## [Your task]
Find every line in the records below that contains the word "label", and copy each such line.

## [Recorded information]
+--

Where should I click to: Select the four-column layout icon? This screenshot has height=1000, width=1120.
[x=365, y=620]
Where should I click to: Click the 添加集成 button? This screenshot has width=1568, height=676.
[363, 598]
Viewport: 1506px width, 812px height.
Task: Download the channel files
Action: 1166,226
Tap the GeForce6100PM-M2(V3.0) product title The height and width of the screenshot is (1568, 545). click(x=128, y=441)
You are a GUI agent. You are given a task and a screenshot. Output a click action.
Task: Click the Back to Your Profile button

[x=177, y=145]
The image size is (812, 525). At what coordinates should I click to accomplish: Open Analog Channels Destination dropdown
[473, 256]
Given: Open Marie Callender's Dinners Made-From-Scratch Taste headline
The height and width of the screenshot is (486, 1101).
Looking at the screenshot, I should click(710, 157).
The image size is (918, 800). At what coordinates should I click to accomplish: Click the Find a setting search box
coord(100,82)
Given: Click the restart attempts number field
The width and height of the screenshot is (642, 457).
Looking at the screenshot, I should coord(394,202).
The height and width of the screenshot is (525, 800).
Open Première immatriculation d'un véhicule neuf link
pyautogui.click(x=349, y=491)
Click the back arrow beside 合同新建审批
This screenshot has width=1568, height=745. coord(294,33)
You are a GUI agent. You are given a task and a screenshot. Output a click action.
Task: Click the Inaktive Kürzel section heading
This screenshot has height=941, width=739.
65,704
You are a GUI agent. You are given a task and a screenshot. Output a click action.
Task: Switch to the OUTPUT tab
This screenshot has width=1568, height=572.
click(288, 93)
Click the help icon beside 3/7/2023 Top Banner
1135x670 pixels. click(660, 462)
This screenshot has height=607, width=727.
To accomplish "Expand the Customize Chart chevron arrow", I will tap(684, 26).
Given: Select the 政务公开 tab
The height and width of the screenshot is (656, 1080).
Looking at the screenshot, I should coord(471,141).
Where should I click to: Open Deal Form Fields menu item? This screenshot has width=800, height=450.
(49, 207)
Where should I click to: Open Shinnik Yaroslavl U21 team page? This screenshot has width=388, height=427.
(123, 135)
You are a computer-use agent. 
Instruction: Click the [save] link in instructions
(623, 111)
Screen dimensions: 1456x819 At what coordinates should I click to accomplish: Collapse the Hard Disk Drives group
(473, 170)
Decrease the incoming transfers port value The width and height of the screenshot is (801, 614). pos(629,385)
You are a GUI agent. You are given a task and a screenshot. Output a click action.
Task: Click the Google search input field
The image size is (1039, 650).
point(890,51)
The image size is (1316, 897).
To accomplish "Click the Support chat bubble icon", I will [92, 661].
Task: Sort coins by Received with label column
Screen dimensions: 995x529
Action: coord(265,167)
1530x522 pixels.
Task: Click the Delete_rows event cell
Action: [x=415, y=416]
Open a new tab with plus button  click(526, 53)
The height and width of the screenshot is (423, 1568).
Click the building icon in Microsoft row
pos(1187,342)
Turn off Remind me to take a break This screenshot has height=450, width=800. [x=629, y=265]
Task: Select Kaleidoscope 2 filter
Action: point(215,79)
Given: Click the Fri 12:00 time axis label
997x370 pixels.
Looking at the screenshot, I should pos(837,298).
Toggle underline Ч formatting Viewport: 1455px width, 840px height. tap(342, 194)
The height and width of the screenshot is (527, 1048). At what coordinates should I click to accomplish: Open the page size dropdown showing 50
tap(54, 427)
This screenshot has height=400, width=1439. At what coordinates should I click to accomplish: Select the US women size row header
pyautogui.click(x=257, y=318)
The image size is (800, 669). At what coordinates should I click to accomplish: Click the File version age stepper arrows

+--

## [Response below]
Task: Sort coins by Received with label column
Given: Click the Fri 12:00 time axis label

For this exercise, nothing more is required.